During the debate on the Energy Bill, a full Senate agreed to issue a statement that, in effect, acknowledge that man-made emissions of greenhouse gases trigger climate change: The Sense of the Senate spells out that action should be taken to reduce, stop and reverse climate change through market based mechanisms, but that these actions should not bring any undue burden on the American economy, its economic growth rate and employment levels.
To most Europeans this may sound like wishful thinking. The effect of the Kyoto protocol clearly affects the economies of European countries with tradable quotas ranging between EUR 18-24 per tonne of CO2. The power producing industries have been especially vocal about rising costs an production spill-over into countries that did not sign the Kyoto protocol.
The Kyoto protocol has been a bone of contention ever since it was introduced to―and ultimately rejected by―the US government. Complaints from Capitol Hill to the White House focussed on the notion that the treaty would hit US economic development the hardest of those states targeted by the treaty. US complaints also centered on the notion that developing nations would get a free ride to pollute under Kyoto.
Both reasons are have been seen by experts as valid, but the US shunning of the treaty has been taken as one more sign of US ignorance to international legal treaties and the UN-system in particular. Likewise, the administrations of George Bushes senior and junior and many other republicans have dumped cold water on climate change as pseudo-science.
Nonetheless, the Senates energy bill seemed at least to approach some of the goals proposed by Kyoto.
Some Senators, notably James Inhofe R-Oklahoma and Larry Craig R-Idaho seem to constitute a dwindling tribe of climate change skeptics within their party and have begun to swing their view toward the possibility that industry is causing changes in weather patterns. This seems to have cost them the support of major industry contributors to their respective campaigns, notably Exxon-Mobile.
During a climate change hearing last week, Senators learned suggestions in the proposed bipartisan National Commission on Energy Policy (NCEP) would only hurt the Gross Domestic Product growth nominally―80.6 percent compared to 80.0 percent from now until 2025.
The situation is reminiscent of the innovative efforts complete by American researchers to produce fuel-efficient cars in the 1980s. Once the immediate crisis was out of sight extended funding for commercialize prototypes dried up. The development teams and know-how were quickly absorbed by Toyota and Honda.

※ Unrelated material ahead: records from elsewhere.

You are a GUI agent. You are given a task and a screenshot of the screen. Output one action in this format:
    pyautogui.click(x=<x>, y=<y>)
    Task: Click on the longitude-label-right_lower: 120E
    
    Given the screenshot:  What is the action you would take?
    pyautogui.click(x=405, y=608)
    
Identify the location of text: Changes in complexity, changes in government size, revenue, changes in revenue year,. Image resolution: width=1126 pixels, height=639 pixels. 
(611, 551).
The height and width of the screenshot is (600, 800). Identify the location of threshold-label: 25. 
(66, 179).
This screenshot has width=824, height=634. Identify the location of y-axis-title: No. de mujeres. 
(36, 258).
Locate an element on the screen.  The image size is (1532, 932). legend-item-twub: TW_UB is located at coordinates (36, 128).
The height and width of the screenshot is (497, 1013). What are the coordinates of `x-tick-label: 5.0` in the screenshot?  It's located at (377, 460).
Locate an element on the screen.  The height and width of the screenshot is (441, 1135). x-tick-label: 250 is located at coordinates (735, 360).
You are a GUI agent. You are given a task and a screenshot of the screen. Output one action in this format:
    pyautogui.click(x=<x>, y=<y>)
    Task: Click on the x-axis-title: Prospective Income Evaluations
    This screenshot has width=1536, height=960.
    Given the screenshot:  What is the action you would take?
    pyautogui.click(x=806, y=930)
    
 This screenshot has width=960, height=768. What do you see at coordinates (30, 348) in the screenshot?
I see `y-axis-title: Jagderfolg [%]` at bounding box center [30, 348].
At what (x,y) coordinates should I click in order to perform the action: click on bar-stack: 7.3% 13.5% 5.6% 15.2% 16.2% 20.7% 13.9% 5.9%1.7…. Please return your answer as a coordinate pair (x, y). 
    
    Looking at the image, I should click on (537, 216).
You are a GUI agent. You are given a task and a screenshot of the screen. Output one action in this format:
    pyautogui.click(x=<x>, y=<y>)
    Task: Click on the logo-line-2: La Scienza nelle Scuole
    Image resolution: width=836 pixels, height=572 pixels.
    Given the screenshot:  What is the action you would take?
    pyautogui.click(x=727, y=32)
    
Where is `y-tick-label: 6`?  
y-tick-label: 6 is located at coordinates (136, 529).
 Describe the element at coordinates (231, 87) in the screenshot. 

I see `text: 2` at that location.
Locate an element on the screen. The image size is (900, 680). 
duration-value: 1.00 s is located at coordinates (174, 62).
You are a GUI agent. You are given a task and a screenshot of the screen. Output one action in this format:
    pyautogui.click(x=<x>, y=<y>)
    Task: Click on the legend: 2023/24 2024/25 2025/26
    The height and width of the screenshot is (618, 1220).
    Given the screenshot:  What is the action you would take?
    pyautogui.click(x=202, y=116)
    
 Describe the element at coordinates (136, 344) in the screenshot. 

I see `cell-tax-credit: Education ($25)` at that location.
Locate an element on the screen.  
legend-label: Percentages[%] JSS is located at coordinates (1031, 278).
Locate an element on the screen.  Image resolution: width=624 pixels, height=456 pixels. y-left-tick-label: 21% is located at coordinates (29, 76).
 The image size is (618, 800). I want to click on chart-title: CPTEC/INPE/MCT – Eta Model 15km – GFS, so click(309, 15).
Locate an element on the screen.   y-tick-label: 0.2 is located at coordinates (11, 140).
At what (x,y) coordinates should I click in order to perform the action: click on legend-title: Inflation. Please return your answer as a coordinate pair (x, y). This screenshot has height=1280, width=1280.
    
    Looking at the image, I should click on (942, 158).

The McCain/Lieberman Climate Stewardship Bill contained a cap and trade regime similar to the Kyoto agreement. It suffered a slow death this summer with lowered support than last time is was proposed.
The most likely option now is the proposal by the NCEP, which forwarded a cap and trade system with a safety valve set at 7 US dollars per ton of CO2. The safety valve means that any CO2 emission reduction that would cost more that 7 dollars should be shelved. Canada has a similar safety valve system. Compared with the trading prices on CO2 emissions in Europe, the NCEP version is relatively low.
So what can the world expect of the coming hearing? The American economy needs to enhance it overall efficiency and lower its energy dependency and intensity. This might affect large corporations and consumers. As noted by Newsweek recently, perhaps very expensive gasoline is the only factor that will alter the choices of consumers. The current administration is unwilling to use command and control mechanisms, although patchy federal response to natural disasters could serve as an illustration of the pitfalls of market-based non-intervention.